When I lived in Madrid, visitors would often return to my flat in a state of art exhaustion having ‘done’ the Prado or Reina Sofia museums. Trips to both are entirely understandable since they boast superb collections, but for my money neither could really compare to the much smaller, much more personal (and happily much nearer to my flat) Sorolla Museum.
Joaquín Sorolla – the 19th century Spanish painter dubbed the ‘Master of Light’ by Claude Monet – loved working in the open air, especially capturing the sun-drenched beaches of Valencia. Yet ironically, he also had a marvellous studio at his home in Madrid just around the corner from me. With its high ceilings, fabulous four-poster day bed, and beautiful garden just outside its windows, it makes for a very evocative visit. And one which doesn’t wallop you with museum fatigue.
To be honest, while I do like the expansiveness and the almost limitless options of a major art gallery or museum, I usually find their smaller counterparts more rewarding since they give me a historic sniff of the artist at work.
A historic sniff and a polite poke around the creative nerve centres of painters, sculptors, photographers, installations artists (and a quilter) is what I hope my latest book Studios of Their Own provides for readers. Beautifully illustrated with original watercolours by artist James Oses, together we look at the places around the world where masterpieces have been created.
“Writers stamp themselves upon their possessions more indelibly than other people,” wrote novelist Virginia Woolf in her 1911 book Great Men’s Houses, “making the table, the chair, the curtain, the carpet into their own image.” I think the same is true of artists, that the ritual of going to a special place to work – what Woolf famously called “a room of one’s own” - is a key part of who they are. And this is true for more than world famous ones. During lockdown many of us discovered that what we really needed was a separate space in which to express ourselves.
As the visitor figures for the National Trust continue to indicate, there is plenty to be experienced in the room where it happened, the views artists looked out on, the chairs they relaxed in, the unique atmosphere they built up that in its turn helped them create. These places offer us curious travellers more than just a chance to root around the studios of the rich and famous. They provide a biographical behind the scenes insight into what was especially meaningful for them in their most private havens.
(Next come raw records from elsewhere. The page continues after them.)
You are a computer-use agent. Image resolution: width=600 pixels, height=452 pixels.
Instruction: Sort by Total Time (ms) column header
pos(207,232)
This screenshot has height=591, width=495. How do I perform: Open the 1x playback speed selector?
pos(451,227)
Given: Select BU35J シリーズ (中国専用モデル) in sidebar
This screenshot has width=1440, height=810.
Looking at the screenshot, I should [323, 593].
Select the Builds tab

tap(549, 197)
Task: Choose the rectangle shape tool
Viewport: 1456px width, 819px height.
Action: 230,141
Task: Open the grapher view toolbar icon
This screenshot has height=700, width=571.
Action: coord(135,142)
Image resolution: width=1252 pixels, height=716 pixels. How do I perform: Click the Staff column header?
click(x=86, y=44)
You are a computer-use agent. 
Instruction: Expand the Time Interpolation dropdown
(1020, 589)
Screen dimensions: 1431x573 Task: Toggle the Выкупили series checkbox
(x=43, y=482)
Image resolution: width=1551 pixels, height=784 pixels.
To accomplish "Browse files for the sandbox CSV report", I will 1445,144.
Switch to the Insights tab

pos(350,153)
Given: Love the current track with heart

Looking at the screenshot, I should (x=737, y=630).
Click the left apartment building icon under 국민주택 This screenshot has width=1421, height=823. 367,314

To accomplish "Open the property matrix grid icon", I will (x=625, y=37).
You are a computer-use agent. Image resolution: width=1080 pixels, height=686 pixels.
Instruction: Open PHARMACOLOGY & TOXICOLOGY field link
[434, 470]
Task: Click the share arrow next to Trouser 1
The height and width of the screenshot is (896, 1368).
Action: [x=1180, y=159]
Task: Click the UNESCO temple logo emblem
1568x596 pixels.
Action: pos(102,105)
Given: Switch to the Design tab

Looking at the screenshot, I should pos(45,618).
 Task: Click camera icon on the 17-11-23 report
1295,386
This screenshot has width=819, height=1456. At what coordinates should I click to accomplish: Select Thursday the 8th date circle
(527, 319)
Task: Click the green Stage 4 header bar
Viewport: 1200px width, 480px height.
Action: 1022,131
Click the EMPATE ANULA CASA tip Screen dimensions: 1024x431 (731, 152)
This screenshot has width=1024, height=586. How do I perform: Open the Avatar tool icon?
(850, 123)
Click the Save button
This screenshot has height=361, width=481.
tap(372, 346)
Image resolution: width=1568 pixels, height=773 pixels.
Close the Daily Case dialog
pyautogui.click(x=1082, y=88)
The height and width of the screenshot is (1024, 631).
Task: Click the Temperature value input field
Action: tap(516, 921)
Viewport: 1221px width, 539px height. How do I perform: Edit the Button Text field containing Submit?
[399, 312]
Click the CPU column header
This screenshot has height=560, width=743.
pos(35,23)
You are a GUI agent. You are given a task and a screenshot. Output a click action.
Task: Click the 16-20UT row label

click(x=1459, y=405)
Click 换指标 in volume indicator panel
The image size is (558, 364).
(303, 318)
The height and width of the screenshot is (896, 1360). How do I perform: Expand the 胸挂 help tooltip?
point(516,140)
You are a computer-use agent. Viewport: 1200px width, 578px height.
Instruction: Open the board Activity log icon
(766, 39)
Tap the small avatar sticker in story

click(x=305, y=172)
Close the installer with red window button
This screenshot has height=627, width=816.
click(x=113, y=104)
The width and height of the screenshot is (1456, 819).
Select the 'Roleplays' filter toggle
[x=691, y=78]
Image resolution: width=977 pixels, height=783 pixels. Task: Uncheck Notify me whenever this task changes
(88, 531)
The opening up of these properties give us the chances to be a part of these artists’ lives, take a look at the books on Frida Kahlo’s shelves, relax at the familiar amount of clutter on Francis Bacon’s desk (well, hopefully not too familiar). If it’s intriguing to take a close look at a friend’s kitchen, how much more so is standing in the dining room where René Magritte’s imagination took flight. These objects and spaces were eyewitnesses to remarkable creativity, as good as any biography for getting close to their minds. There’s also the faint hope that perhaps some of the magic will rub off…
The concept of a studio has changed considerably over time, as I hope our book shows. Even the word itself is fairly new in terms of designating the space where artists work, not properly in use until the late 1600s in Italy and in Britain from about 200 years later. Like everything, it has been moulded by the march of technology, not least by the 19th century advances in how paints could be stored in metal tubes enabling artists to get out of the studio and into the great outdoors. Transportation developments allowed Georgia O’Keeffe to use her car as a mobile studio and Claude Monet to drift down the river, painting in a kind of shed-boat.
But what has not really changed is the importance that artists attach to their workspace. According to the writer and photographer Maxime de Camp, Eugène Delacroix, featured in Studios of Their Own, “loved only his studio and it was there he preferred to live.” “Of my sister at work, we saw very little,” wrote John Greenaway about his artist and illustrator sister Kate. “She very wisely made it a fixed rule that, during working hours, no one should come into the studio save on matters of urgency.”
Indeed, the studio has also been a crucially important place for female artists who have historically been barred from centuries of a male-run art world and its academies. Having just such a “room of one’s own” afforded them a valuable space in which to prove their expertise.
Studios are often transient spaces. Some of the studios in the book are long gone now, demolished, or totally repurposed. It would have been quite something to visit the studio envisaged by Duncan Grant for Vanessa Bell’s home in Gordon Square, London. She wrote to her husband Clive in December 1912 that her lover Grant’s plan was “to turn my studio into a tropical forest with great red figures on the walls - a blue ceiling with birds of paradise floating from it (my idea), and curtains each one different.” Grant also wanted to include a bath in the floor. Charleston, the rural habitat of the Bloomsbury set in Sussex where Bell enjoyed painting, is perhaps a little less exuberant but fortunately very much still with us and one of my favourite revisits.
The good news is though that you can still visit plenty of these workplaces, as the extensive Artist’s Studios Museum Network proves. Painter Walter Sickert said of plans to museums Sir Frederick Leighton’s house, “Do not let us consecrate in perpetuity the hotel, now that the brilliant guest has gone”, but the truth is that artist museums make a huge effort to maintain the atmosphere of a working studio where the artist in question has merely stepped out for a moment, leaving you free to step in.